It seems that their solution was this:
1.) Have the de facto standard media creation tools.
2.) Make users have to take extra, very explicit steps to avoid getting those tools through conventional (legal) means.
3.) Make every 'buy' button on the website point to a subscription.
4.) Congratulate yourself as to how many people have "chosen" to subscribe to the software.
5.) Apparently, Profit.
Joey
500,000 is not a lot!
It isn't time for this. People do not trust the internet like that and they certainly do not trust big business. All it's going to do is force people to use other options - and despite what some are saying there ARE other options to each program and function. You might not find 3D and animation in another paint program - but you can find two programs that have the same or even superior functionality (lets say, for example the combination of the FREE DAZ3D or Blender with Corel Graphic Suite or Paint Shop Pro). Some people are saying other software is not as intuitive or buggy - well so is Adobe's products - that's why people need to take tutorials and read books in order to "Master" it. You put that same effort into any other software and it will be easy to use too.
We shall see how this pans out - not right now, they are riding the wave of the newbie customers. later, when the real Pros are fully knowledgeable about Adobe's Cloud - after analyzing the guinea pigs - is when Adobe is going to be hit hard with the realization that it isn't going to work. Personally, I'm tired of all this "sharing" bullcrap. I want and need to be disconnected from other people when I am doing certain things, and I want it to stay that way.

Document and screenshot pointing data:
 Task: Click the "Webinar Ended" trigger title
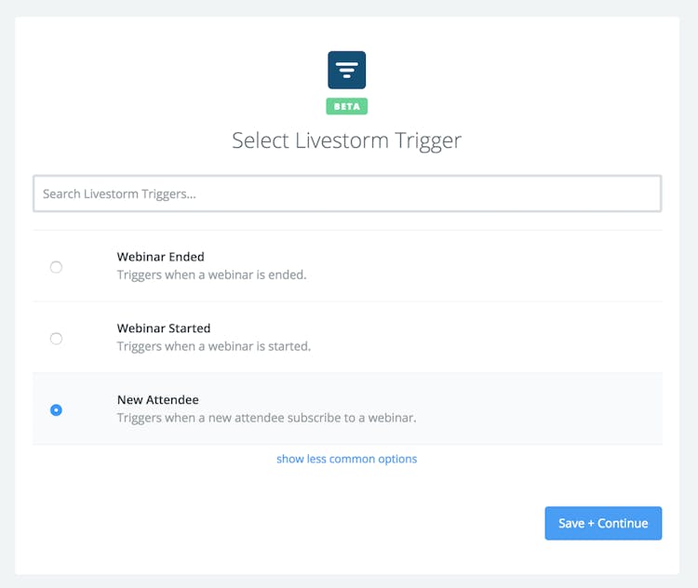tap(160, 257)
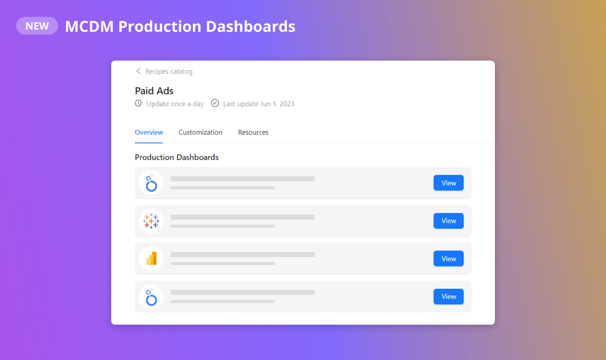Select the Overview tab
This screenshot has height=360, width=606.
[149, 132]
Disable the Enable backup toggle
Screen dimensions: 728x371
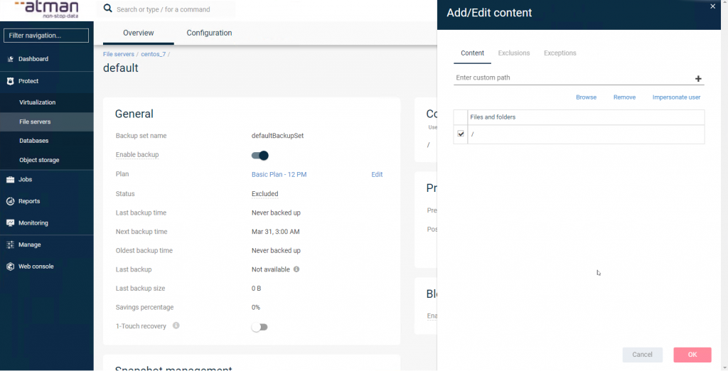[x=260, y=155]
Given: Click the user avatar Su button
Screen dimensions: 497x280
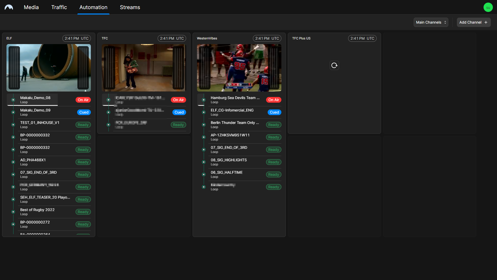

* **WRITTEN INSTRUCTION**
In the comments on Adobe's subscription software, which two programs are described as free? The data plays no part in this.

* **PROBLEM SOLUTION**
DAZ3D and Blender.